As the negotiations continued, Jacobson communicated with individuals at Fuji about attempts by Icahn and the Xerox Board to fire him as CEO. The Fuji representatives responded with statements of their support and loyalty to Jacobson. Specifically, Jacobson sent a number of messages indicating that his loyalties were aligned with Fuji—not with the Xerox Board.
Ultimately, once the cashless transaction was scheduled for a shareholder vote, Deason and the pension plaintiffs sought a preliminary injunction from the Commercial Division preventing any further action on the Fuji transaction.

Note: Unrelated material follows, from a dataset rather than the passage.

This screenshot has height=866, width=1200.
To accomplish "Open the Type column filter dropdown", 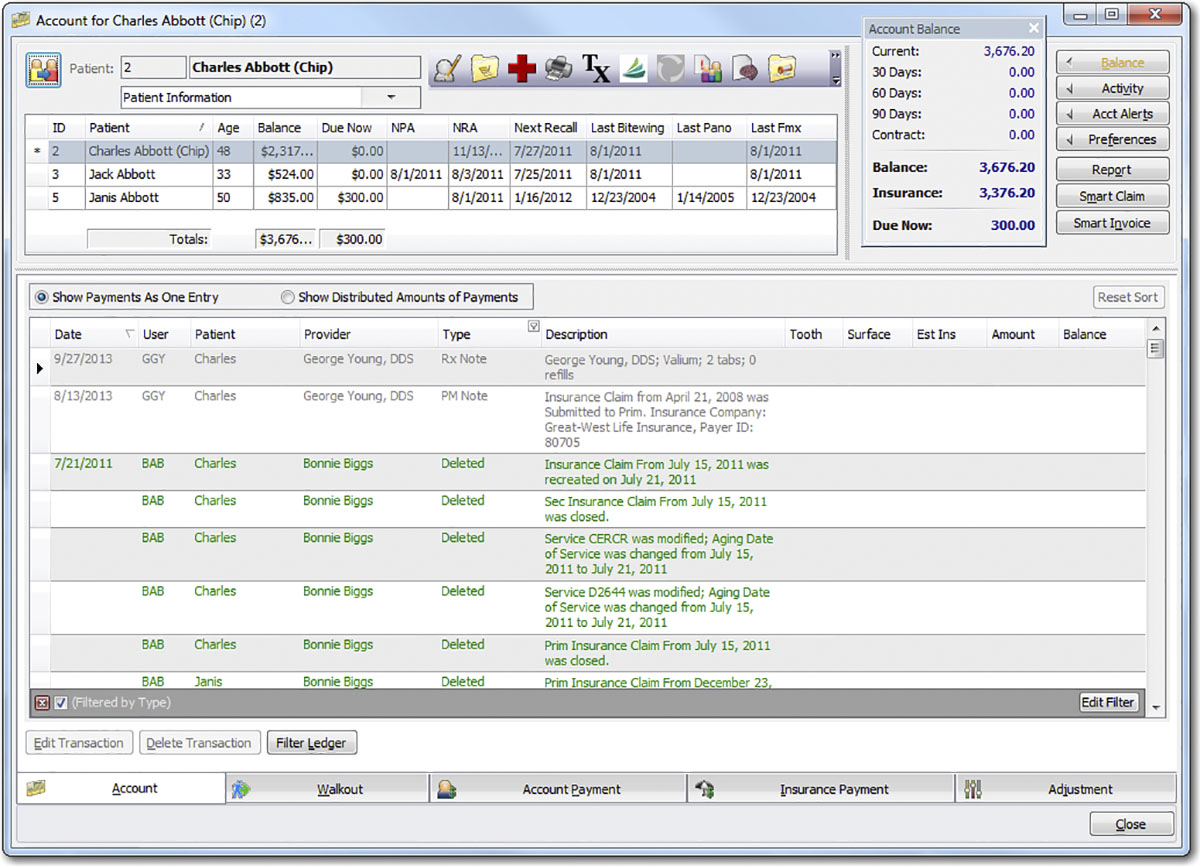I will pos(533,327).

Justice Ostrager’s Opinion
Justice Ostrager ruled that plaintiffs where likely to succeed on the merits of their fiduciary duty claim against Jacobson and the other Xerox Board directors and granted a preliminary injunction. In deciding the injunction request, Justice Ostrager focused on the inability to logically separate Jacobson’s potential termination as Xerox’s CEO with his pursuit of a deal with Fuji. Under New York law, when a corporate director “has an interest in a decision, the business judgement rule does not apply.” Justice Ostrager readily determined that the business judgment rule did not apply here because Jacobson plainly was self-interested in seeing Fuji complete a deal with Xerox because it would have enable him to stay on as the company’s CEO.

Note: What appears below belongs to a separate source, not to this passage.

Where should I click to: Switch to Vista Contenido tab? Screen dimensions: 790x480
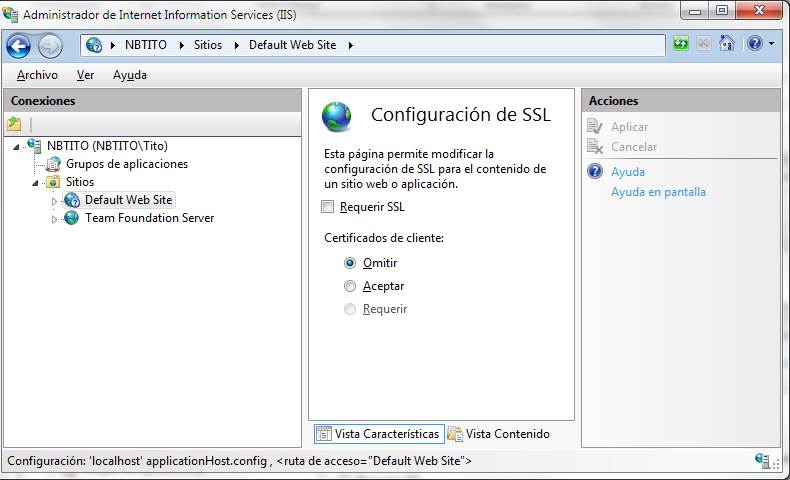coord(499,434)
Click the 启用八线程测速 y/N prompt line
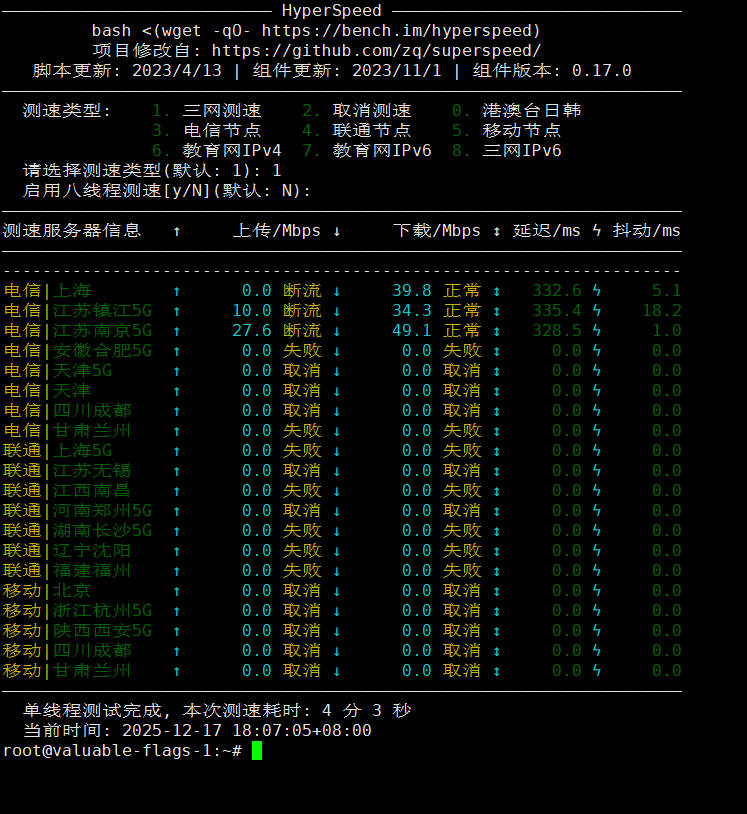The width and height of the screenshot is (747, 814). (166, 191)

Having put the business judgment rule on the side, Justice Ostrager evaluated the potential Fuji deal under the “entire fairness” standard. Under the “entire fairness” standard, courts must evaluate “fair dealing and fair price. The fair dealing prong of the entire fairness inquiry relates to how the transaction is structured and negotiated. The fair price prong relates to the economic and financial considerations of a proposed merger.”
In reviewing the Fuji transaction, Justice Ostrager observed that Jacobson and the other Xerox directors had “acted in bad faith in structuring and negotiating the proposed transaction” because of their interest in obtaining future directorship positions on a new Xerox board. Specifically, the Court found that the transaction undervalued Xerox despite giving majority control to Fuji.
Justice Ostrager also held that plaintiffs were likely to succeed on their claim that Fuji aided and abetted the director defendants’ breach of fiduciary duty. Under New York law, “a claim for aiding and abetting fiduciary duty requires (1) a breach by a fiduciary of obligations to another; (2) that the defendant knowingly induced or participated in the breach; and (3) that the plaintiff suffered damage as a result of the breach.” Importantly, an individual may be held liable for aiding and abetting a breach of fiduciary duty even when they have no independent fiduciary obligation to the injured party.
Justice Ostrager concluded that the Fuji directors were aware that Jacobson was under enormous pressure from both Ichan and the Xerox Board. In fact, in the words of one Fuji representative, the situation with Jacobson “enabled Fuji to take control of Xerox without spending a penny.” The Commercial Division determined that Jacobson and Fuji were aligned in such a way that Fuji could consummate the deal on favorable terms and Jacobson could maintain his position as CEO.
Justice Ostrager’s opinion in Xerox applies the well-established principles that govern fiduciary duty and interprets the business judgment rule which typically controls shareholder litigation under New York law.The Xerox decision, together with the resulting agreement highlights the high stakes that are involved in the sorts of shareholder disputes that are litigated in the Commercial Division.